**The task:**
In the records below, find every line with the word "agent" and copy it.

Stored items
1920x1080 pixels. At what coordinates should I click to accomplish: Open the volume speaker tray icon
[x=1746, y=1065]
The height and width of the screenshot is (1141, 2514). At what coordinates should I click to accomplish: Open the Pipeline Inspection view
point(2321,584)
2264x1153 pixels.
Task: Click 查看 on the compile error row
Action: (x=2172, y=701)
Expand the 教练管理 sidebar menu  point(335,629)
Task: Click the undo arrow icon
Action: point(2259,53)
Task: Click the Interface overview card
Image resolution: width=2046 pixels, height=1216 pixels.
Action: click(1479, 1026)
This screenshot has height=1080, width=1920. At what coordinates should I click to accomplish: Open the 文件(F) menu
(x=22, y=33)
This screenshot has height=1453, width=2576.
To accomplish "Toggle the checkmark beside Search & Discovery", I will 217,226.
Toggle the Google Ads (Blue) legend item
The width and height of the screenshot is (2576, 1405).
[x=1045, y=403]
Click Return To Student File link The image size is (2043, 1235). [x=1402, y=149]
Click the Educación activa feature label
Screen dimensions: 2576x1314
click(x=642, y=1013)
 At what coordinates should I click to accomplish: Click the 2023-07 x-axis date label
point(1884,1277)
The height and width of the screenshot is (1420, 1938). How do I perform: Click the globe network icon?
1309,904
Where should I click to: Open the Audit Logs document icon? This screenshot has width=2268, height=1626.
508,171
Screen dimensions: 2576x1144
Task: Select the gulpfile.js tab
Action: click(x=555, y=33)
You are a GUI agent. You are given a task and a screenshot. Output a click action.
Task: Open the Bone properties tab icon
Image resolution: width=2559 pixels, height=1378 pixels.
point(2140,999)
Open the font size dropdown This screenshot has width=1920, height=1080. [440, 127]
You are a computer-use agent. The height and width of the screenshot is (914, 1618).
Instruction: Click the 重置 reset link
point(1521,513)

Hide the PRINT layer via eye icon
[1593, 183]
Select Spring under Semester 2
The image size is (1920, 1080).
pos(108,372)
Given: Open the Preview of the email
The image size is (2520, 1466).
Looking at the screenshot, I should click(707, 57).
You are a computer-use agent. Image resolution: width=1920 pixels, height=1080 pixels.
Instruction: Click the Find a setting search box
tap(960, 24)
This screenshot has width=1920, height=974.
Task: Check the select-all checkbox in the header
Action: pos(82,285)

**Task output:**
You are a GUI agent. You are given a task and a screenshot. Output a click action.
You are a computer-use agent. The height and width of the screenshot is (914, 1618).
You are a computer-use agent. Image resolution: width=1920 pixels, height=1080 pixels.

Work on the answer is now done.